As shelters fill, NYC mulls tents to house migrants
NEW YORK—New York City’s mayor says he plans to erect hangar-sized tents as temporary shelter for thousands of international migrants who have been bused into the Big Apple as part of a campaign by Republican governors to disrupt federal border policies.
The tents are among an array of options—from using cruise ships to summer camps—the city is considering as it struggles to find housing for an estimated 13,000 migrants who have wound up in New York after being bused north from border towns in Texas and Arizona.
“This is not an everyday homelessness crisis, but a humanitarian crisis that requires a different approach,” New York Mayor Eric Adams said in a statement Thursday.
New York City’s huge system of homeless shelters has been straining to accommodate the unexpected new flow of migrants seeking asylum in the United States.
In Arizona and Texas, officials have loading people on buses for free trips to Washington and New York City. More recently, Florida, which has a Republican governor running for reelection, flew migrants— at public cost—to Martha’s Vineyard in Massachusetts.
Adams said the city had opened 23 emergency shelters—and was considering 38 more—to handle the people bused into the city since May. The city also recently opened a new, multimillion-dollar intake center to help the newcomers quickly get settled.

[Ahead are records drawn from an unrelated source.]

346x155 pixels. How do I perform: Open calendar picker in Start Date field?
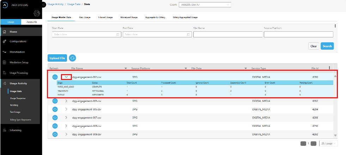(118, 35)
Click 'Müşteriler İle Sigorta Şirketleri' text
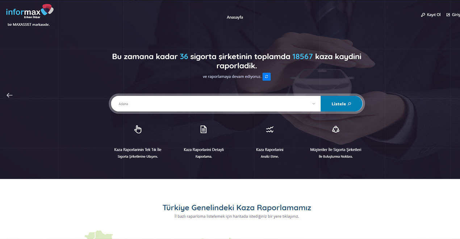This screenshot has height=239, width=460. click(336, 150)
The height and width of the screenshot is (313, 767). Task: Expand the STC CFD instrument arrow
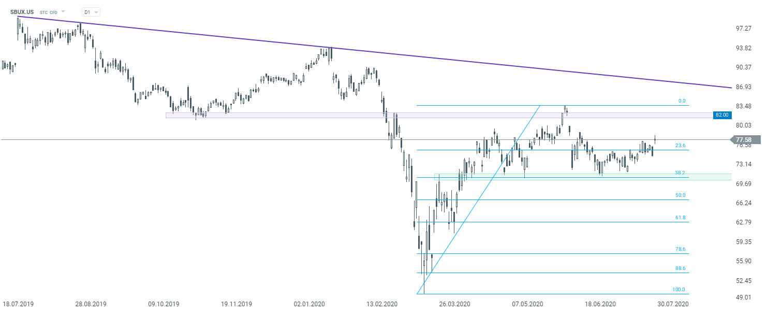[x=63, y=11]
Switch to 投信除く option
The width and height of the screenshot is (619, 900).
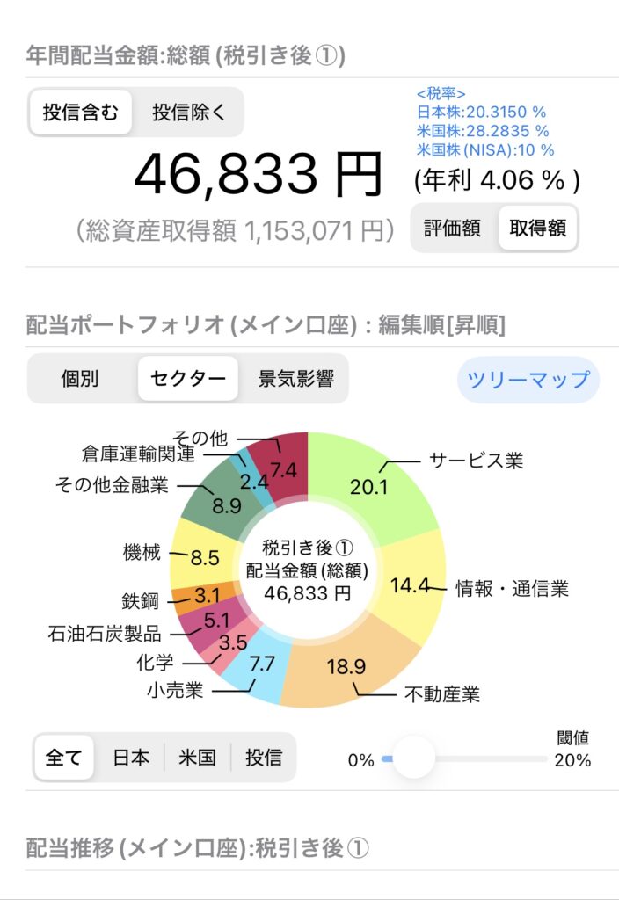tap(188, 113)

The first tent has been proposed for a remote corner of the Bronx, a parking lot at a popular city beach on Long Island Sound where public transportation is limited. Officials are looking into other areas.
A rendering of the likely design of the facility, released by the city, showed rows and rows of cots. Presumably, the tent would be heated, as autumn nights in the city can be quite cool, but the city released few details.
City officials said these facilities—which they call “humanitarian emergency response and relief centers— would only house migrants for up to four days while the city arranged other types of shelter.
Immigration advocates said the plan was not well thought out.
“We fear that what was meant to be a temporary solution will become an inadequate permanent one,” said Murad Awawdeh, the executive director of the New York Immigration Coalition.